### Source text

I am confused about what TeX and its offspring (LaTeX, pdfTeX/pdfLaTeX, e-TeX, ConTeXt, LuaTeX, etc.) are.

Some, like LaTeX, seem like add ons to TeX (maybe a change to the eyes and mouth, but not stomach). Others, like pdfTeX, seem like changes to the underlying system (i.e., a change to the stomach).

Is there a good reference that explains the differences and the evolution?


2 Answers 2


TeX engines

There are currently seven engines (binaries) in common use which can process TeX input, although not all are used to the same extent.

  • Knuth's TeX, as described in The TeXbook. This is of course the definitive TeX, but is only used as the standard engine in modern TeX distributions if you are using the plain format only (i.e. for tex <somefile> but nothing else). (Knuth added new primitives to TeX in 1990 for version 3, so most code today requires the 'TeX90' primitives. The previous TeX, version 2, may also be called 'TeX82'. TeX90 uses 8-bit input, TeX82 was 7-bit.)

  • e-TeX, released in the late 1990s. This adds a number of additional primitives to TeX, for example \unexpanded, and bidirectional typesetting extension called TeX--XeT. The e-TeX extensions are incorporated into all of the newer engines, and so e-TeX itself is not widely used: people use one of the newer engines, in the main. See the UK FAQ entry on e-TeX for another view. (Note: LuaTeX does not use TeX--XeT approach for bidirection typesetting, so includes all of the e-TeX primitives except those related to TeX--XeT.)

  • pdfTeX, which incorporates e-TeX and then adds a number of (mainly) PDF-related primitives. pdfTeX can produce both DVI and PDF output (something people often miss due to the engine name). pdfTeX is used as the default engine for modern TeX systems, so when you do for example latex or pdflatex it is actually pdfTeX that is the binary doing the work. Once again, there is a UK FAQ on pdfTeX.

  • XeTeX, which incorporates e-TeX, works with native UTF-8 input and can access system fonts. XeTeX includes some of the pdfTeX primitives, but not currently all of them (sometimes the names also vary!). XeTeX uses system-dependent libraries to access system fonts, which does make this very easy to do.

######
### Collected data

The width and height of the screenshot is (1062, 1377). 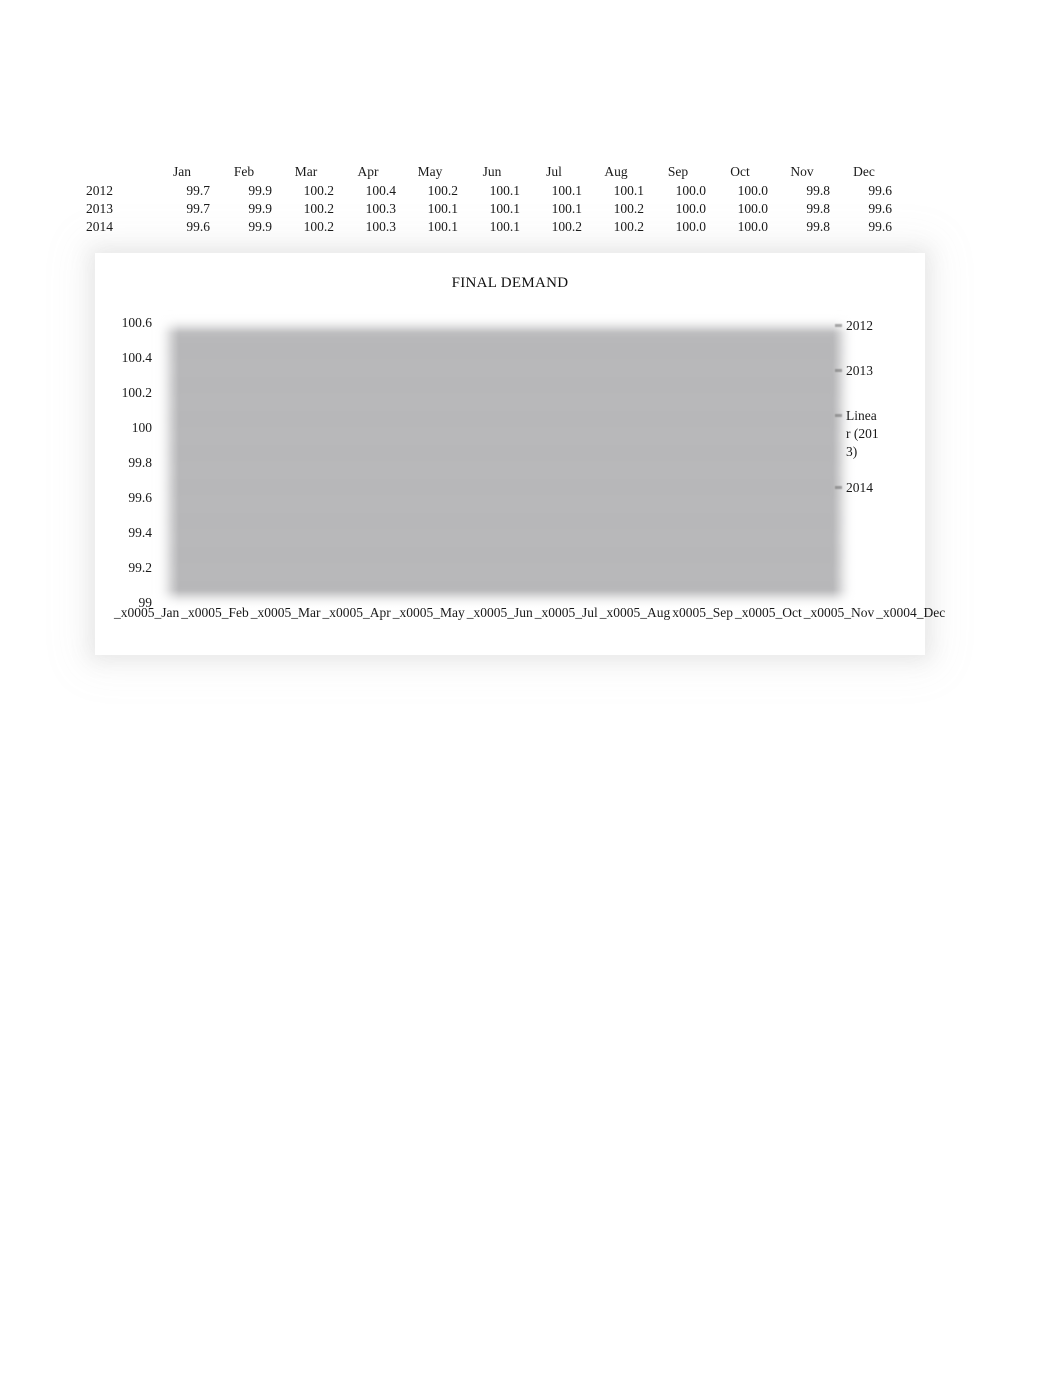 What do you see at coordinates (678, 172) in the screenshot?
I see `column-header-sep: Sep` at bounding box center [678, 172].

######

◆ Exercise instructions ◆
• a. List every engine that has its own bulleted entry in the text on TeX engines above.
• b. According to the text on TeX engines, which two output formats can pdfTeX produce?

◆ Answers to this exercise ◆
• a. Knuth's TeX, e-TeX, pdfTeX, XeTeX

• b. DVI and PDF.